═══ TEXTE FOURNI ═══

L'Opus Dei, au-delà des clichés et des fantasmes

Le nouvel évêque de Coire, Mgr Joseph Bonnemain, est membre de l’Opus Dei. Cette appartenance a réveillé, notamment dans les médias, de vieux clichés et fantasmes sur cette prélature personnelle. Petite mise au point.

Par Raphaël Zbinden avec Raphael Rauch, kath.ch

L’Opus Dei (l’Œuvre de Dieu, en latin), également appelée «Prélature de la Sainte Croix et Opus Dei», est une institution de l’Église catholique romaine fondée en 1928 par le prélat espagnol Josemaría Escrivá de Balaguer.

L’Opus Dei a fait l’objet de nombreuses controverses, notamment en ce qui concerne son aspect secret, son influence politique, ainsi que sa prétendue puissance financière. Des représentations entre autres popularisées par le romancier américain Dan Brown, dans son Da Vinci Code. Dans ce livre de fiction, l’organisation n’hésite pas à faire assassiner des personnes dans le but de cacher au monde les preuves que Jésus a eu une descendance. Des images qui restent toujours bien ancrées dans les esprits, malgré les intenses efforts de communication et de transparence menés par la prélature, suite à l’important succès qu’ont connu le roman et le film réalisé d’après ce dernier.

Compromission avec des dictatures?

L’Opus Dei reste fortement associée, dans l’opinion publique, non seulement à un catholicisme rigoriste, mais aussi à la compromission avec des pouvoirs d’extrême droite. Elle est notamment accusée d’avoir soutenu le régime du général Franco, en Espagne. Un épisode qui a marqué une génération entière, dans le pays.

Effectivement, le dictateur avait trouvé, en 1957, au sein de l’Opus Dei, un certain nombre d’alliés qui pouvaient lui servir de «vitrine» de respectabilité en face du monde catholique, relève à kath.ch Mariano Delgado, professeur d’histoire de l’Eglise à l’Université de Fribourg. Ceci était arrivé après que des représentants du catholicisme politique proche des évêques – Comme l’Action catholique ou Pax Romana – aient démissionné du gouvernement, réalisant que le régime franquiste ne pouvait être changé de l’intérieur dans le sens des tendances chrétiennes-démocrates d’après-guerre.

═══

• QUESTION POSÉE 1
D'après l'article sur l'Opus Dei, en quelle année cette institution a-t-elle été fondée ?
• QUESTION POSÉE 2
Réécrivez le passage de l'article sur l'Opus Dei qui va de "L'Opus Dei, au-delà" jusqu'à "Escrivá de Balaguer." inclus, en mettant "Sion" à la place de "Coire".
• QUESTION POSÉE 3
Selon l'article sur l'Opus Dei, pourquoi des représentants du catholicisme politique comme l'Action catholique ou Pax Romana ont-ils quitté le gouvernement de Franco ?

═══ LISTE DES DONNÉES ═══

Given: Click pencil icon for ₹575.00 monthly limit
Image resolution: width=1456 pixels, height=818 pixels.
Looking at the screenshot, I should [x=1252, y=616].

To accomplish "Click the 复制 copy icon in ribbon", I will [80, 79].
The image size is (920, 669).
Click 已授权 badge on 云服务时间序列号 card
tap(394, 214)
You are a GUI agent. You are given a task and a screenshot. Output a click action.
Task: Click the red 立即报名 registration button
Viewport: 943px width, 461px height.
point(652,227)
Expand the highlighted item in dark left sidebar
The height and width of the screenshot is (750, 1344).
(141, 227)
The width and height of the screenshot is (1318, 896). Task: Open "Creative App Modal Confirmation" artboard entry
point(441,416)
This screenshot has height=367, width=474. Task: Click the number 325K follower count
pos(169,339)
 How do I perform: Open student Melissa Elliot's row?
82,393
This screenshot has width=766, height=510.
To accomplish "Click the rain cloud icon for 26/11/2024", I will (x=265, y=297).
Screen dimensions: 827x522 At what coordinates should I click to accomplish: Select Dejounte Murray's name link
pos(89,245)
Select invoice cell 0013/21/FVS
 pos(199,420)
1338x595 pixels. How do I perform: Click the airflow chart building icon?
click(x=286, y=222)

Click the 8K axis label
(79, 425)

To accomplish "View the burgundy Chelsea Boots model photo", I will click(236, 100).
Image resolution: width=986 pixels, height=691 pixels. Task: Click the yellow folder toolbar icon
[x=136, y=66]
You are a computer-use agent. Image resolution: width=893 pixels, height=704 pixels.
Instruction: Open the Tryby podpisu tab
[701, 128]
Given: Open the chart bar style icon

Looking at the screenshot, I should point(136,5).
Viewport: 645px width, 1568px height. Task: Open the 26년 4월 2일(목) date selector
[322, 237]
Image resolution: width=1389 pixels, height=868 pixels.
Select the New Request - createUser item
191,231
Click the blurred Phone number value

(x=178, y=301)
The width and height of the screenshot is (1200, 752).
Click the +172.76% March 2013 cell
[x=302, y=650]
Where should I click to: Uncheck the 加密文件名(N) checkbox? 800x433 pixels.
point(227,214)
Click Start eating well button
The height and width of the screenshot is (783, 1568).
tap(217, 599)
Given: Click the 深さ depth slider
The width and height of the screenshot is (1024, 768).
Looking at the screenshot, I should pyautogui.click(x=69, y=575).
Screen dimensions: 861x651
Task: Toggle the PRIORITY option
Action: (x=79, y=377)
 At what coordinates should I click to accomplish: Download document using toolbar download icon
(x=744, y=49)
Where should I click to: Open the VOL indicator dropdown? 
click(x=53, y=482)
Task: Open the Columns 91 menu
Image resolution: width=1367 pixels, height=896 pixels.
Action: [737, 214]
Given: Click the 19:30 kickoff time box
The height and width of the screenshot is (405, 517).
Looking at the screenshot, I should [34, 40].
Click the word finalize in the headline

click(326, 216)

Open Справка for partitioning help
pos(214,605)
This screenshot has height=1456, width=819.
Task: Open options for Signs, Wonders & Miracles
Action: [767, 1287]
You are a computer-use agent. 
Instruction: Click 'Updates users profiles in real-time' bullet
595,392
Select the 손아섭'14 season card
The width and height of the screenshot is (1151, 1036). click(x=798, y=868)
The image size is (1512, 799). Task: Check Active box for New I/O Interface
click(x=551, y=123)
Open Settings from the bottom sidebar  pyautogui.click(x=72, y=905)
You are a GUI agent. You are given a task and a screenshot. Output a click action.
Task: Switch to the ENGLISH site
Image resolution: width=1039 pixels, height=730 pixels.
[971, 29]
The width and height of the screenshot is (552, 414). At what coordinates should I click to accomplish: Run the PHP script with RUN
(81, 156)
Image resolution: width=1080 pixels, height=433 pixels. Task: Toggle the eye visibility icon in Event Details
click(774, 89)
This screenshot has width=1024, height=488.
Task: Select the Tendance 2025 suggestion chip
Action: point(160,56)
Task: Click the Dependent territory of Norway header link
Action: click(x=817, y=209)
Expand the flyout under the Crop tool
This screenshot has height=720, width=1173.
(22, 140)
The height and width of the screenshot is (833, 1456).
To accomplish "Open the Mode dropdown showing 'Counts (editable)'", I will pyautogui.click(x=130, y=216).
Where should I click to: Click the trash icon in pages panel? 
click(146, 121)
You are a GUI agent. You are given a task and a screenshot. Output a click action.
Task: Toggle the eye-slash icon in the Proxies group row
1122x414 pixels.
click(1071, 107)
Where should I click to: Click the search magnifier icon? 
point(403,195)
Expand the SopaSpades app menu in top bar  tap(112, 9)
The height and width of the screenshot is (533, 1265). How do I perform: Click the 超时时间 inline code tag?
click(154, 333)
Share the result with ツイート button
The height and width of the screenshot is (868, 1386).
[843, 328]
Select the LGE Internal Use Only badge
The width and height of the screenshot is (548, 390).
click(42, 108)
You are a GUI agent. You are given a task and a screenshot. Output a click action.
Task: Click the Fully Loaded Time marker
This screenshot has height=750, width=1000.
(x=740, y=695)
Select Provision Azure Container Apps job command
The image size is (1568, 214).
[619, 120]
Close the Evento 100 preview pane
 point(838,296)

═══

• RÉPONSE 1
En 1928.

• RÉPONSE 2
L'Opus Dei, au-delà des clichés et des fantasmes

Le nouvel évêque de Sion, Mgr Joseph Bonnemain, est membre de l’Opus Dei. Cette appartenance a réveillé, notamment dans les médias, de vieux clichés et fantasmes sur cette prélature personnelle. Petite mise au point.

Par Raphaël Zbinden avec Raphael Rauch, kath.ch

L’Opus Dei (l’Œuvre de Dieu, en latin), également appelée «Prélature de la Sainte Croix et Opus Dei», est une institution de l’Église catholique romaine fondée en 1928 par le prélat espagnol Josemaría Escrivá de Balaguer.

• RÉPONSE 3
Ils ont compris que le régime franquiste ne pouvait pas être changé de l'intérieur dans le sens des tendances chrétiennes-démocrates d'après-guerre.